Vinny Magliulo, the South Point’s veteran oddsmaker, worked with Esposito at Caesars many years ago.

“We’re friends and have been co-workers and colleagues,” Magliulo said. “I hold him in very high regard.”

Manteris, a titan in the business, dropped the first seed that has sprouted into this ferocious beast called Super Bowl prop betting when William “The Refrigerator” Perry captivated the country. He had scored twice during the 1985 regular season, and Manteris set 20-1 opening odds of Perry scoring in Super Bowl XX against the Patriots in New Orleans.

Other houses copied Manteris’ action. It got bet down to 2-1 at game time, and Perry scored in the third quarter. Manteris, in his book ‘‘SuperBookie,’’ estimated that Caesars lost $120,000 on the offering. He wrote, “But how much was the publicity worth?”

“Art’s baby,” Esposito said. “We put it up, and they continued to bet it and bet it. We were telling upper management, ‘No chance he scores.
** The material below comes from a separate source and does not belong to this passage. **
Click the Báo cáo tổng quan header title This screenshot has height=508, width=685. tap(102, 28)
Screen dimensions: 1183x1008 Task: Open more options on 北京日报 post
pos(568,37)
No chance.’ Of course, he scores. Well . . . he fell into the end zone. At first, there were long faces on our side of the counter. [We] did lose a considerable amount on that prop, and not just at Caesars, industrywide.

“Little did we know that it would propel prop betting to where it is today. That made us [say], ‘Wait a minute, I think we have something here.’ That is kind of where it all started.”

THAT’S ENTERTAINMENT

Friends and relatives in and around Park Ridge and Arlington Heights, where Esposito grew up, don’t exactly refer to him as Mr. Vegas. They often call him Hollywood, or tell him his Clinique shipment just came in, or they say, Cut, more makeup!

It’s impossible for him to talk without sounding excited, no matter the subject. He liked broadcasting, so studying it at UNLV was a natural. But when, long ago, Manteris asked Esposito to fill in for him for the televised taping of a show called “Pro Line,” in which pro bettors Jim Feist, Larry Ness and Chip Chirimbes discussed the lines and games, the apprentice soared.

“We talked about the odds, the numbers,” Esposito said. “The first time I got in front of the camera, I loved it. People say you can hear the passion in my voice. I’m still that guy. Like the first time I walked into a sportsbook: Wow!”

That voice can be heard regularly, on various radio shows and podcasts from coast to coast, as Esposito has become something of a sounding board for the rapidly growing legalized industry.

He said his reaction to his family’s move to Las Vegas in the early 1970s, when he was 11 and his father’s retail employer transferred him west, was — surprise — nothing but positive. He was eager and adventurous.

“Actually got to see Elvis,” Esposito said. “Fortunate to see a lot of entertainers and saw the explosive growth of Vegas. A lot of people were moving out here, and I’ve seen all the phenomenal changes this city has gone through.”

He attended Valley High School and played all sports, with one curveball.

“Unfortunately, at 5-7 on a good day, it was jockey or bust,” Esposito said with a laugh. “And I was a little too heavy for the horse.”

He is grateful that his two daughters and son have all adopted Chicago teams as their own. He most fervently supports the Blackhawks, and he and older brother Joey, who lives in Southern California, trekked back to the United Center to watch Stanley Cup playoff games in 2010, ’13 and ’15, all of which resulted in the Hawks lifting the Cup.

Another scene makes him pause, though. The Cubs were looking good in 2016, in their second year under skipper Joe Maddon, when something clicked. They reached the World Series. Trailing the Indians 3 games to 1, they battled back to force a Game 7.

Chuck and his 11-year-old son, Nicholas, had started watching it at an establishment. The Cubs led 5-1. They headed home. The Indians tied it 6-6 in the bottom of the eighth. Rain fell . . . and in the top of the 10th, the Cubs took an 8-6 lead and held on for the 8-7 victory. The drama took 4 hours, 28 minutes to play out, a single heartbeat to some who had waited decades for this moment.

Nicholas glanced at his pop: “It looks like you’re crying a little bit.”

“Son,” Chuck Esposito said, “you have no idea what you just experienced.”